DATA FOR THIS EXERCISE |
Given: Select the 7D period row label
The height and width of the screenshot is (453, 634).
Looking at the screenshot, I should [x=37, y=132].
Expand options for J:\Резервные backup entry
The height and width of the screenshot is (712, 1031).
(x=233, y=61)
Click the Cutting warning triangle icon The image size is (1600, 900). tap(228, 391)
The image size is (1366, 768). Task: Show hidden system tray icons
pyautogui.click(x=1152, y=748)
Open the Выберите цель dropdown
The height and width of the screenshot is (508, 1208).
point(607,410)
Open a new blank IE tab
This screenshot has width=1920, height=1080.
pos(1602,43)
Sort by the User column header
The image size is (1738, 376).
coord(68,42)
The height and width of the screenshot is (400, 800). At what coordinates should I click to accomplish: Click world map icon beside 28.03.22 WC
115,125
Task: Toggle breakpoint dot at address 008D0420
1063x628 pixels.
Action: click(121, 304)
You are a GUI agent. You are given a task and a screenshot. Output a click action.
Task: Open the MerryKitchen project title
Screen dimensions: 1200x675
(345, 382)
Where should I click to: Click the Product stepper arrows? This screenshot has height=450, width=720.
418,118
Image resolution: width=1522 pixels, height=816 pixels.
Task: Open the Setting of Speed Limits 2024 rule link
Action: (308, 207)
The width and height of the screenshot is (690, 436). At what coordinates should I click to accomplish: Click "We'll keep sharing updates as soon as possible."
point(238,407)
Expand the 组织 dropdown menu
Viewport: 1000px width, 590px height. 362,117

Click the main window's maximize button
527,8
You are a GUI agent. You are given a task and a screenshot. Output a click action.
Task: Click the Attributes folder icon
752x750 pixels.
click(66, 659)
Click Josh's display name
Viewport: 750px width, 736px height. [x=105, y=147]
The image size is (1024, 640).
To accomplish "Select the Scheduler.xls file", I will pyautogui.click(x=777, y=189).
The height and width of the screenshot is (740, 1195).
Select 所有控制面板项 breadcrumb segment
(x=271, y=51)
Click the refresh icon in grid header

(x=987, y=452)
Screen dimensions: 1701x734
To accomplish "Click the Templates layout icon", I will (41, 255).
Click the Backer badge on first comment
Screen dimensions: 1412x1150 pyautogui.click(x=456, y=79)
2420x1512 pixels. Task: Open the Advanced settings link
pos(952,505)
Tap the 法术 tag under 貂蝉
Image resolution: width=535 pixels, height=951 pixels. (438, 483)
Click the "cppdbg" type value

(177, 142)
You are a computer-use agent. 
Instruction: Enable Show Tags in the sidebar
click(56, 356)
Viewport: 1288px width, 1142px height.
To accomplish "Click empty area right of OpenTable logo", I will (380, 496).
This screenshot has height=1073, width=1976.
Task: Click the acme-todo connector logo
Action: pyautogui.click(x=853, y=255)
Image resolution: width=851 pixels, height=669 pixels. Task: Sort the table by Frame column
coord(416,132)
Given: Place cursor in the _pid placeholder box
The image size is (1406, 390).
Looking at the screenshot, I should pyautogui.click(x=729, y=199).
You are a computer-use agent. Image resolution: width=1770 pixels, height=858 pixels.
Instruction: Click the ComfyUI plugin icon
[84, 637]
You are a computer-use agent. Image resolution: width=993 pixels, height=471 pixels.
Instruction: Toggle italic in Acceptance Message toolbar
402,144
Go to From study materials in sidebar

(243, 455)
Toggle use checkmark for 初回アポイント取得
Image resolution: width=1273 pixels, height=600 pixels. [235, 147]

STATED EXERCISE | Render every line of the rows above as a JSON list of strings, one string per line, leaving out blank lines.

FINISHED EXERCISE |
[
  "Given: Select the 7D period row label",
  "The height and width of the screenshot is (453, 634).",
  "Looking at the screenshot, I should [x=37, y=132].",
  "Expand options for J:\\Резервные backup entry",
  "The height and width of the screenshot is (712, 1031).",
  "(x=233, y=61)",
  "Click the Cutting warning triangle icon The image size is (1600, 900). tap(228, 391)",
  "The image size is (1366, 768). Task: Show hidden system tray icons",
  "pyautogui.click(x=1152, y=748)",
  "Open the Выберите цель dropdown",
  "The height and width of the screenshot is (508, 1208).",
  "point(607,410)",
  "Open a new blank IE tab",
  "This screenshot has width=1920, height=1080.",
  "pos(1602,43)",
  "Sort by the User column header",
  "The image size is (1738, 376).",
  "coord(68,42)",
  "The height and width of the screenshot is (400, 800). At what coordinates should I click to accomplish: Click world map icon beside 28.03.22 WC",
  "115,125",
  "Task: Toggle breakpoint dot at address 008D0420",
  "1063x628 pixels.",
  "Action: click(121, 304)",
  "You are a GUI agent. You are given a task and a screenshot. Output a click action.",
  "Task: Open the MerryKitchen project title",
  "Screen dimensions: 1200x675",
  "(345, 382)",
  "Where should I click to: Click the Product stepper arrows? This screenshot has height=450, width=720.",
  "418,118",
  "Image resolution: width=1522 pixels, height=816 pixels.",
  "Task: Open the Setting of Speed Limits 2024 rule link",
  "Action: (308, 207)",
  "The width and height of the screenshot is (690, 436). At what coordinates should I click to accomplish: Click \"We'll keep sharing updates as soon as possible.\"",
  "point(238,407)",
  "Expand the 组织 dropdown menu",
  "Viewport: 1000px width, 590px height. 362,117",
  "Click the main window's maximize button",
  "527,8",
  "You are a GUI agent. You are given a task and a screenshot. Output a click action.",
  "Task: Click the Attributes folder icon",
  "752x750 pixels.",
  "click(66, 659)",
  "Click Josh's display name",
  "Viewport: 750px width, 736px height. [x=105, y=147]",
  "The image size is (1024, 640).",
  "To accomplish \"Select the Scheduler.xls file\", I will pyautogui.click(x=777, y=189).",
  "The height and width of the screenshot is (740, 1195).",
  "Select 所有控制面板项 breadcrumb segment",
  "(x=271, y=51)",
  "Click the refresh icon in grid header",
  "(x=987, y=452)",
  "Screen dimensions: 1701x734",
  "To accomplish \"Click the Templates layout icon\", I will (41, 255).",
  "Click the Backer badge on first comment",
  "Screen dimensions: 1412x1150 pyautogui.click(x=456, y=79)",
  "2420x1512 pixels. Task: Open the Advanced settings link",
  "pos(952,505)",
  "Tap the 法术 tag under 貂蝉",
  "Image resolution: width=535 pixels, height=951 pixels. (438, 483)",
  "Click the \"cppdbg\" type value",
  "(177, 142)",
  "You are a computer-use agent. ",
  "Instruction: Enable Show Tags in the sidebar",
  "click(56, 356)",
  "Viewport: 1288px width, 1142px height.",
  "To accomplish \"Click empty area right of OpenTable logo\", I will (380, 496).",
  "This screenshot has height=1073, width=1976.",
  "Task: Click the acme-todo connector logo",
  "Action: pyautogui.click(x=853, y=255)",
  "Image resolution: width=851 pixels, height=669 pixels. Task: Sort the table by Frame column",
  "coord(416,132)",
  "Given: Place cursor in the _pid placeholder box",
  "The image size is (1406, 390).",
  "Looking at the screenshot, I should pyautogui.click(x=729, y=199).",
  "You are a computer-use agent. Image resolution: width=1770 pixels, height=858 pixels.",
  "Instruction: Click the ComfyUI plugin icon",
  "[84, 637]",
  "You are a computer-use agent. Image resolution: width=993 pixels, height=471 pixels.",
  "Instruction: Toggle italic in Acceptance Message toolbar",
  "402,144",
  "Go to From study materials in sidebar",
  "(243, 455)",
  "Toggle use checkmark for 初回アポイント取得",
  "Image resolution: width=1273 pixels, height=600 pixels. [235, 147]"
]